Schools worldwide also struggle with having students addicted to their phones. A high school in Bondurant, Iowa, has banned students having their cell phones out in class. This may sound extreme, but school officials claim that the students were using the phones excessively, and something needed to be done. In countries in Asia, it is common practice for teachers to take the students phones during class hours. In Germany the rules aren’t much different.

“In Germany, if a teacher sees you with a phone out they will immediately take it away,” German foreign exchange student Alexander Hintz said.

Some students are opposed to the fact that teachers have the right to confiscate students’ phones. They believe they have the right to use to their cell phones in class without the fear of getting their phones taken away.

“Teachers need to be more lenient with their phone policies,” sophomore Zach Keeling said. “Some teachers I respect for being more lenient because they understand that phones are a common part of daily life.”Students and teachers, however, are expected to follow the student technology guidelines set forth by the Blue Valley School District, which clearly states that cell phones and other personal mobile electronics are to be used for educational purposes only. Students need to expect confiscation of their cell phones if they abuse their privileges.
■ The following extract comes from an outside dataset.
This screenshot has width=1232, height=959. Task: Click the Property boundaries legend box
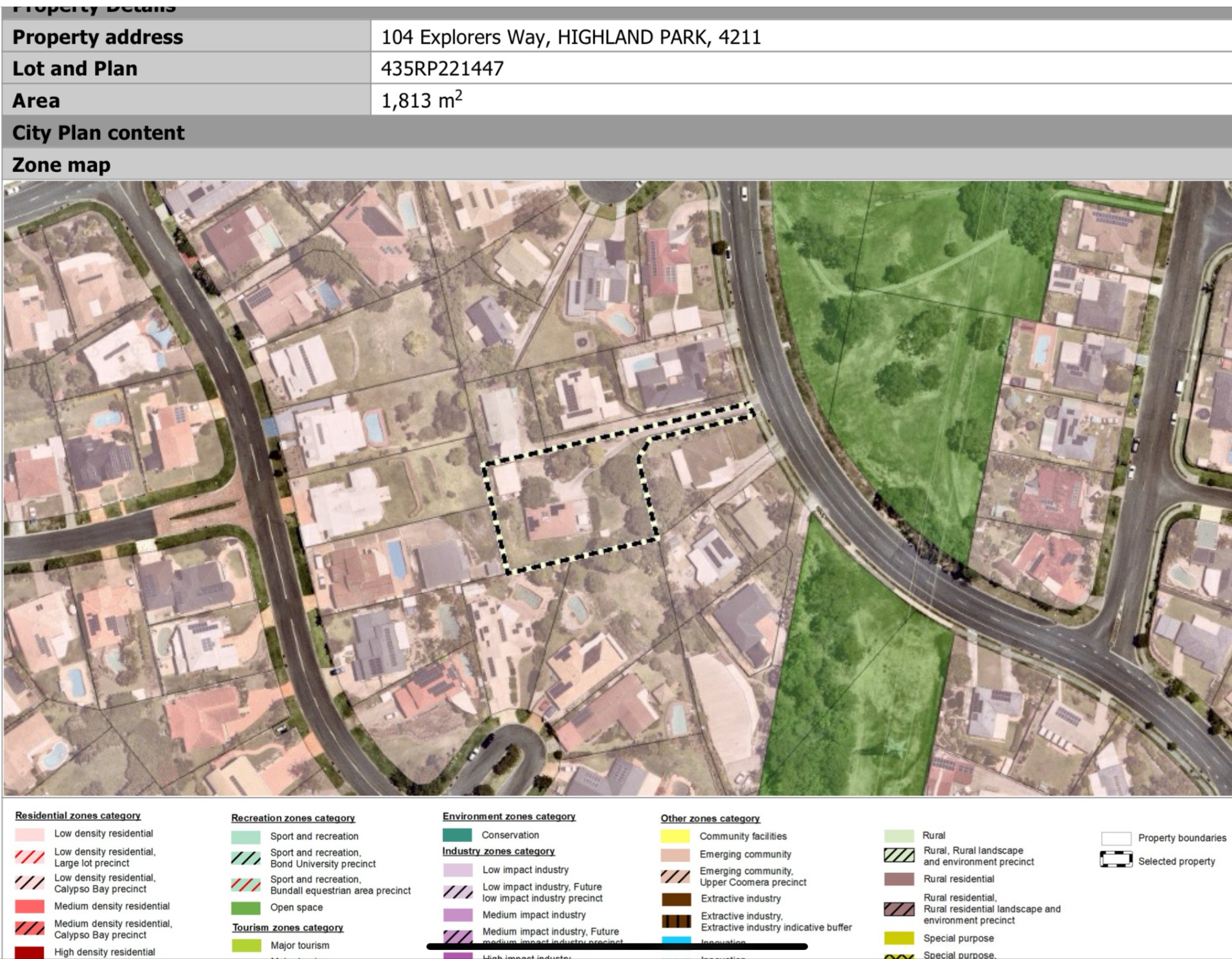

A University of Pittsburgh study shows that students send an average of 2.6 texts per class, and are more likely to miss instruction and score lower grades as a result. Having your phone out in class and texting distract you from listening to the instructor and learning the class material.

Technology is a great thing; there is no denying. Teenagers need to be able to separate themselves from their phones, especially when there is a teacher standing at the front of the room teaching. I think everybody has sent the occasional text during class, and that’s not an issue. The issue is when you distract yourself from learning during class by constantly staring at your phone screen. Our society has gone decades without such technology, and we should be able to go 50 minutes without it.